The main reason for this is that clients of B2B companies do not purchase enterprise services on impulse; it is usually a long and considered process. Typically, B2B firms take from three months to up to 18 months to close a deal, and even so only if they provide competitive products and services.
According to Wu Bing, the founder of online document collaboration tool developer Shimo Docs, B2B business processes take a long time and require in-depth vertical expertise. “In this sector, product delivery is much more complicated; not only product offering but also follow-up service.”
Presence of tech giants like BAT makes theB2B marketmuch more competitive and new entrants have to be prepared for the long haul. Alibaba Cloud now has half of the domestic B2B cloud services market share with a valuation of over $39bn and serving over 500,000 enterprises every year.
In 2019, Chinese B2B startups raised RMB 115.2bn from 722 deals, dropping from RMB 183.8bn from 1,440 deals in 2018, signaling that investors have become more cautious, but
The enterprise services market in China was worth over RMB 1tn in 2017 and has grown 30% annually since then. Also, although China has about 35m B2B enterprises compared to 27m in the US, the valuation of B2B businesses in China is only 1% of that of their US peers.
New technology, in particular, is also expected to create opportunities. For example, the rollout of 5G networks means potentially wider applications for B2B businesses working on, for example, access devices, IoT, PaaS and their applications.

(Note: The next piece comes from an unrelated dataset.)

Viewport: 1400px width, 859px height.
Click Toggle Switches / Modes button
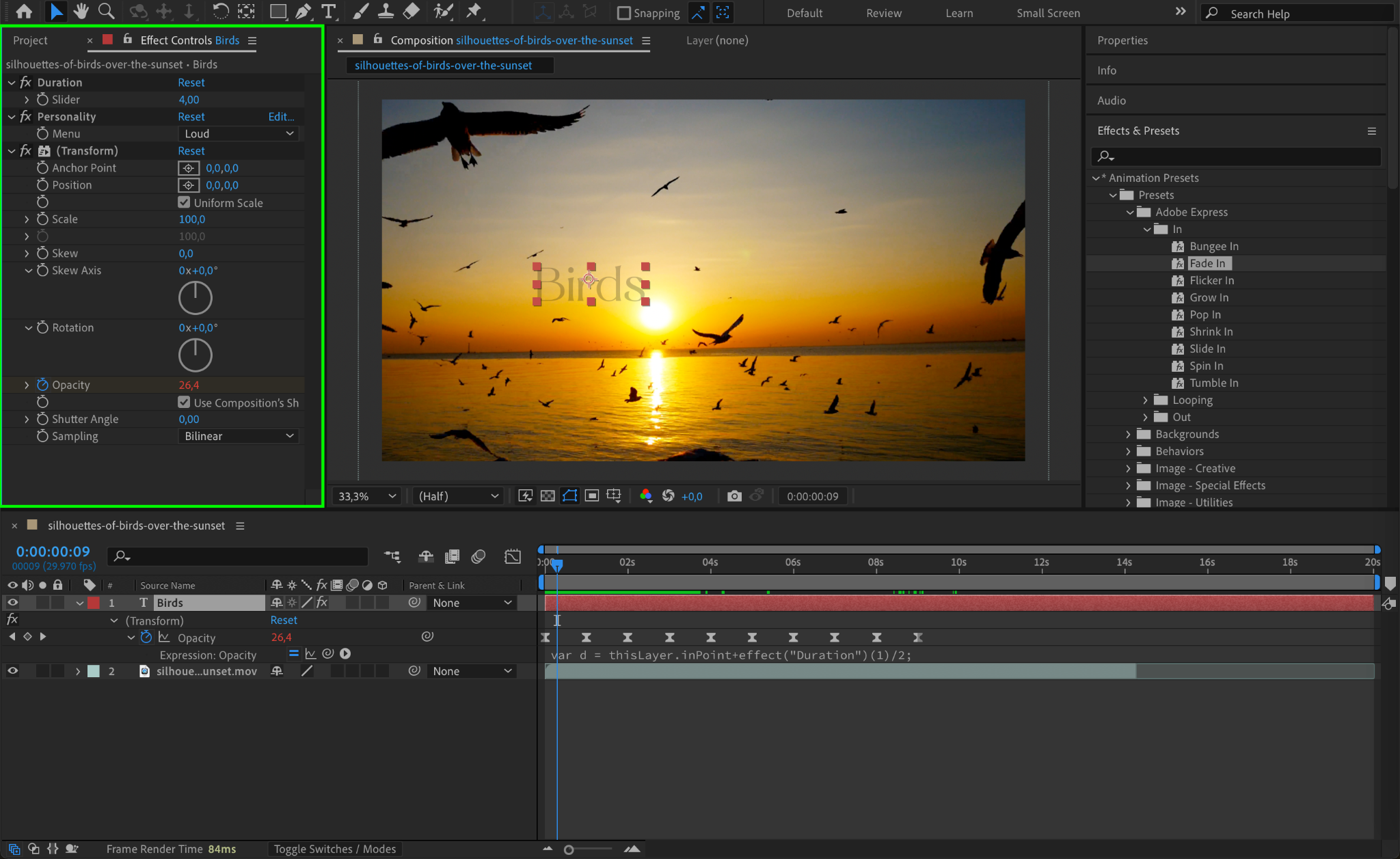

Unexpected developments are also providing opportunities. The current coronavirus outbreak is leading to widespread remote work practices in China, increasing demand for team collaboration platforms, such as, Alibaba's DingTalk, Tencent's WeChat Work and ByteDance's Lark.
The downloads of Alibaba's work-from-home tool, DingTalk, soared to over 600m in February, an almost 15-fold year-on-year growth. Amid the outbreak, the tech giant even adapted the product to offer online teaching tools for schools.
Shimo Docs' online document collaboration platform, which is also a handy tool for working from home, raised 8-digit USD Series B+ funding at the end of February. With over 370,000 business clients, the Chinese equivalent of Google Docs, will use the money to refine its cloud-based office software and develop more tools to help enterprises go digital.
All of Shimo Docs' investors, including China Broadband Capital and China Growth Capital, believe the digital transformation trends will continue to bring huge opportunities to B2B startups like Shimo Docs.